What needs to be done
Emit only the lines from the line containing "At what coordinates" through the last line of the entries, unchanged.

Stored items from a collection
────────

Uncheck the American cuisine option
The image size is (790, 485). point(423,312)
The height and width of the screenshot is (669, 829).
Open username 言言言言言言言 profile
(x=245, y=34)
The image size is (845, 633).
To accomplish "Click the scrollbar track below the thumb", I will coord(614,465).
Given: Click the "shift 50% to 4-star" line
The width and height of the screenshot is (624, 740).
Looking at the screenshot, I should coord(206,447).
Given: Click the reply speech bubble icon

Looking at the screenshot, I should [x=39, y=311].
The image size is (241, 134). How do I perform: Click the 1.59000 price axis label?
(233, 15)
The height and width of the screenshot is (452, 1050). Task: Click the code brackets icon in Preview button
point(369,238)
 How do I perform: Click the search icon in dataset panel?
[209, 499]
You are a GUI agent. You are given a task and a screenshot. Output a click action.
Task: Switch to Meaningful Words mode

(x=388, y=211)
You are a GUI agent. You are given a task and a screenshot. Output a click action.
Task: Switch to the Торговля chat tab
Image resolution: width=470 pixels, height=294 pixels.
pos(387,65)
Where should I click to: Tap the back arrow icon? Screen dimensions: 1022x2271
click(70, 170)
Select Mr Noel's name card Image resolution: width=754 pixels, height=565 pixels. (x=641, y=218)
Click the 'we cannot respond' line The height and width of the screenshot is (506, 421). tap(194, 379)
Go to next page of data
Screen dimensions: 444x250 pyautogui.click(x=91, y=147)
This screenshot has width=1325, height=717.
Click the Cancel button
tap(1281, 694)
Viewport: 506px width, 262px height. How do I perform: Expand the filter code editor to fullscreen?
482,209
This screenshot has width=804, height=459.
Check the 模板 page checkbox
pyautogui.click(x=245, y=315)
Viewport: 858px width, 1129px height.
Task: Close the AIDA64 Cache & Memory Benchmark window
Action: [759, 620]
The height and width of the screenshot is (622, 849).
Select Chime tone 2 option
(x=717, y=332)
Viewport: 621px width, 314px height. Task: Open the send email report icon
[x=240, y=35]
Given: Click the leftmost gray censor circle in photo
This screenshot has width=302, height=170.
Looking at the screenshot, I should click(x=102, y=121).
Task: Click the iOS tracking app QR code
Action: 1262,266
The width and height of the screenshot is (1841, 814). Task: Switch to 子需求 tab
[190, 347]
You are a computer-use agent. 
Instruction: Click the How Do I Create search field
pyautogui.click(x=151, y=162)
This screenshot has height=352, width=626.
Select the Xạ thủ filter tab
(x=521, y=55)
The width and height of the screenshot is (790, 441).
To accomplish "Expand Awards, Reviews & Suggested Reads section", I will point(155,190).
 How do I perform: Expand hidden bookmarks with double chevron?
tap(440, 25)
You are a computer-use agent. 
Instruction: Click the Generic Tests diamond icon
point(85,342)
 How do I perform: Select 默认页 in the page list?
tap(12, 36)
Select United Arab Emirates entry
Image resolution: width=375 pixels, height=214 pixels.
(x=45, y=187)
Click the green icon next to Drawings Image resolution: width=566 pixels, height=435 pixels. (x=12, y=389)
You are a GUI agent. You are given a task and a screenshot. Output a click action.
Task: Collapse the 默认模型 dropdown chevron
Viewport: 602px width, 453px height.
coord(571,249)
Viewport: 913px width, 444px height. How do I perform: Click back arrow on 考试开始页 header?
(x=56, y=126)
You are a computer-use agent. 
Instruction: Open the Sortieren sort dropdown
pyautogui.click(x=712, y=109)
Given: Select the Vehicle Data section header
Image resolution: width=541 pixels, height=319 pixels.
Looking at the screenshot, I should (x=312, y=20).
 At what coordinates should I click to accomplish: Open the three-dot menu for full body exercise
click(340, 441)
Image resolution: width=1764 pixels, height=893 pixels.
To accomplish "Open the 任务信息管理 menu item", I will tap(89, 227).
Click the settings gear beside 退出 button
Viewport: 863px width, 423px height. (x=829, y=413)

────────

Final answer
 At what coordinates should I click to accomplish: Open the three-dot menu for full body exercise
click(340, 441)
Image resolution: width=1764 pixels, height=893 pixels.
To accomplish "Open the 任务信息管理 menu item", I will tap(89, 227).
Click the settings gear beside 退出 button
Viewport: 863px width, 423px height. (x=829, y=413)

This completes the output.